Data Engineering

Casaideas SAP-to-Cloud Pipeline

Built key stages of a Glue + PySpark pipeline that moves daily SAP extracts into a layered cloud warehouse, with lineage tying every record back to its source extract, for Latin American retailer Casaideas.

  • AWS S3
  • AWS Glue
  • PySpark
  • SQL
  • Python

The problem: SAP data into a cloud analytics layer

Casaideas, a Latin American retail chain, ran inventory and sales operations on SAP and needed that data in a cloud warehouse for analysis. SAP exported a daily batch of extracts into S3. Across those exports the data shifted: column types drifted between runs, the same product or store arrived under inconsistent codes, and a single transactional fact could repeat across files. Analysts could not trust an inventory or stock figure until someone reconciled it by hand against the raw export.

The job was to ingest those extracts every day, clean and conform them, and serve warehouse tables that business users could query for inventory, sales, and stock analysis, with enough lineage that any number could be traced back to its origin.

My role: data engineer on the SAP-to-cloud flow

I owned key stages of the extraction-to-warehouse flow at Arkho. I wrote the PySpark transforms that run inside AWS Glue, built the lineage mechanism that tags each record with its provenance, and added the schema validation and consistency checks that catch a malformed extract before it reaches the warehouse.

What I built: a traceable Glue + PySpark pipeline

I structured the flow in medallion layers (raw, staging, warehouse) so each stage has one job and the data gets cleaner as it moves through.
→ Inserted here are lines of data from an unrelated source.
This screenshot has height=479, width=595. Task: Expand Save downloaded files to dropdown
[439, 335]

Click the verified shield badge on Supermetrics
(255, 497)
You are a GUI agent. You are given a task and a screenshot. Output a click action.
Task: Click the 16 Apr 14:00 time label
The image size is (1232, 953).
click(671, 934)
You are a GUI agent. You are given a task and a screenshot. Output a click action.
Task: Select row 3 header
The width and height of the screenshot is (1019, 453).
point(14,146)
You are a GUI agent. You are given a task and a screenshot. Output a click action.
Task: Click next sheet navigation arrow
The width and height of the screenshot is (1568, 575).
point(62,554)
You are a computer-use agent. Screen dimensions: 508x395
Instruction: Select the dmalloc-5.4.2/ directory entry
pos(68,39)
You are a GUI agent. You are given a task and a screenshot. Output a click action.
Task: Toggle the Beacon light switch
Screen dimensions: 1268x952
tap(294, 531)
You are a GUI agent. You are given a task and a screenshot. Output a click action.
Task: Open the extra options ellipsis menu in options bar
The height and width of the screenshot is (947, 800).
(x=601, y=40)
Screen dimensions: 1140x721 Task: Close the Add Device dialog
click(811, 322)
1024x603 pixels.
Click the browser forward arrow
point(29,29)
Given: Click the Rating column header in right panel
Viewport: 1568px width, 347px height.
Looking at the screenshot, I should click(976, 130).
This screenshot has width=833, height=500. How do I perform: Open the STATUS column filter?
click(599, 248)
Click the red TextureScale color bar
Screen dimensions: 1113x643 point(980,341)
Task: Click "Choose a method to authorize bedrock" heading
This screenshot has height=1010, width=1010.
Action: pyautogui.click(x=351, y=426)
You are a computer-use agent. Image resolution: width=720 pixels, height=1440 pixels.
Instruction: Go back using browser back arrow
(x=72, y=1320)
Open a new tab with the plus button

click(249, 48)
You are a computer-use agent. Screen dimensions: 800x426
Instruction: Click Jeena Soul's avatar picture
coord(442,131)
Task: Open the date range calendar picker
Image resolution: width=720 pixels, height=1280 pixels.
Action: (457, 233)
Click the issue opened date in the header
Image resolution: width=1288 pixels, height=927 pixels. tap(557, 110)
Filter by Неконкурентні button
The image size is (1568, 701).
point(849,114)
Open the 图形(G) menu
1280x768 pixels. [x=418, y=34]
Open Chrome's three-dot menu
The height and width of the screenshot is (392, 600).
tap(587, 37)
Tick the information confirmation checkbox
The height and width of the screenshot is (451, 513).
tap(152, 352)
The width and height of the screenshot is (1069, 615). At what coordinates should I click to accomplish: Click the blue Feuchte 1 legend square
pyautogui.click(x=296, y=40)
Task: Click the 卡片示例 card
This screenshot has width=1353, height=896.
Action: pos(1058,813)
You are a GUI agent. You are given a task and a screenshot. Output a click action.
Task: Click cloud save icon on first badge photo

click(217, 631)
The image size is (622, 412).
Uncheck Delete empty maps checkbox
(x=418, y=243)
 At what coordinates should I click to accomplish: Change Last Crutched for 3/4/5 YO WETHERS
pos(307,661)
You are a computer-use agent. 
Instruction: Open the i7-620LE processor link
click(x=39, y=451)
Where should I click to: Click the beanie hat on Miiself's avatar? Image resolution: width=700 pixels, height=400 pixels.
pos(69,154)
CloudWatch tracks job runs and surfaces a failed or slow transform before the business notices a stale report.

Outcome: clean, traceable retail data daily

The pipeline delivers conformed inventory and operational data to the warehouse each day for Power BI reporting. When a Casaideas analyst questions a stock number, the lineage columns name the SAP extract and transform that produced it, so reconciliation that used to mean a manual trace through raw files becomes a query. The work sits in a portfolio of 15+ ETLs I delivered across 4 AWS CDK projects under quality-gated DevOps (SonarQube, GitHub Actions).